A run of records
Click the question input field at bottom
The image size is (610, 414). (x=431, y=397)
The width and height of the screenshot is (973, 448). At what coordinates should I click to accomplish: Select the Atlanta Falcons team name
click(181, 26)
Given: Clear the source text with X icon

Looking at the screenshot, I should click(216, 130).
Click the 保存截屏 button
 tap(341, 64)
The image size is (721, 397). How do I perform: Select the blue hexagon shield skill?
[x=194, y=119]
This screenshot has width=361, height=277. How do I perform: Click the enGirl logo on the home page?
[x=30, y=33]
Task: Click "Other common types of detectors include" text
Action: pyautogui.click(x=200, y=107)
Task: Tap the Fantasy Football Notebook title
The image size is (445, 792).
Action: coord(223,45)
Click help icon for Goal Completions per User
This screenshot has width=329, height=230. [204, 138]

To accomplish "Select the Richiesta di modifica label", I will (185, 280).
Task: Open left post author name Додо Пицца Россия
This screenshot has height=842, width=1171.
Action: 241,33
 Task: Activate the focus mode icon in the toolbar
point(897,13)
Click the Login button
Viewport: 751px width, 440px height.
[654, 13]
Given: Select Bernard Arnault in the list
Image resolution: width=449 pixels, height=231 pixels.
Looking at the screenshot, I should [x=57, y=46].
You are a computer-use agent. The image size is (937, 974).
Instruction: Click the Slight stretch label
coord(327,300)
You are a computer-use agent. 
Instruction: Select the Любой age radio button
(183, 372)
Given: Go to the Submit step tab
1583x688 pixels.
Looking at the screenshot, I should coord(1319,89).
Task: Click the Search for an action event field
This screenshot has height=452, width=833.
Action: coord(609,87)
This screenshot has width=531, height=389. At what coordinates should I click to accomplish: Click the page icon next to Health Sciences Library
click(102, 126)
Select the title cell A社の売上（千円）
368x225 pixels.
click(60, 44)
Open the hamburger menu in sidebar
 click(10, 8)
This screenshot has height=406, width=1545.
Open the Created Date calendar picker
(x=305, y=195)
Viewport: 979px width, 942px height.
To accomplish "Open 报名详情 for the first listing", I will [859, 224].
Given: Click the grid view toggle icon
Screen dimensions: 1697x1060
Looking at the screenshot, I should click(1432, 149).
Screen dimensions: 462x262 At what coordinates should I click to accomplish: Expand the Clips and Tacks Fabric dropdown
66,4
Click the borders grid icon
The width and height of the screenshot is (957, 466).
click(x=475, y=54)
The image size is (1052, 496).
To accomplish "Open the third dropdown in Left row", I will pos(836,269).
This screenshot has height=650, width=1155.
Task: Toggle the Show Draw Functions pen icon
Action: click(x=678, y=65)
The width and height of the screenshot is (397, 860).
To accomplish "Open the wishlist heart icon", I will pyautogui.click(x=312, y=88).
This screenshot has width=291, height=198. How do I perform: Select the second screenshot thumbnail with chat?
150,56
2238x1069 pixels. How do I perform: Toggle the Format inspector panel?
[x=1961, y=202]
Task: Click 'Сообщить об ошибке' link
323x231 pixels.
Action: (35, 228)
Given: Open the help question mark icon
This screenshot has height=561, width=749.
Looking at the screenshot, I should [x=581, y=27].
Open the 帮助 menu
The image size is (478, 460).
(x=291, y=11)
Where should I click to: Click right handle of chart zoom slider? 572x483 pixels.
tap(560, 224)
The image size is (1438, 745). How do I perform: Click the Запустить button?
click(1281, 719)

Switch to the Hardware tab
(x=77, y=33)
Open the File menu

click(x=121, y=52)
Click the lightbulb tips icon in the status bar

STATED PROBLEM:
Please reproduce the records from the line with "Given: Clear the source text with X icon" up to and including the line with "coord(327,300)", swapping "Given" for "Provided" and leaving everything else unchanged.

EXERCISE OUTPUT:
Provided: Clear the source text with X icon

Looking at the screenshot, I should click(216, 130).
Click the 保存截屏 button
 tap(341, 64)
The image size is (721, 397). How do I perform: Select the blue hexagon shield skill?
[x=194, y=119]
This screenshot has width=361, height=277. How do I perform: Click the enGirl logo on the home page?
[x=30, y=33]
Task: Click "Other common types of detectors include" text
Action: pyautogui.click(x=200, y=107)
Task: Tap the Fantasy Football Notebook title
The image size is (445, 792).
Action: coord(223,45)
Click help icon for Goal Completions per User
This screenshot has width=329, height=230. [204, 138]

To accomplish "Select the Richiesta di modifica label", I will (185, 280).
Task: Open left post author name Додо Пицца Россия
This screenshot has height=842, width=1171.
Action: 241,33
 Task: Activate the focus mode icon in the toolbar
point(897,13)
Click the Login button
Viewport: 751px width, 440px height.
[654, 13]
Provided: Select Bernard Arnault in the list
Image resolution: width=449 pixels, height=231 pixels.
Looking at the screenshot, I should [x=57, y=46].
You are a computer-use agent. The image size is (937, 974).
Instruction: Click the Slight stretch label
coord(327,300)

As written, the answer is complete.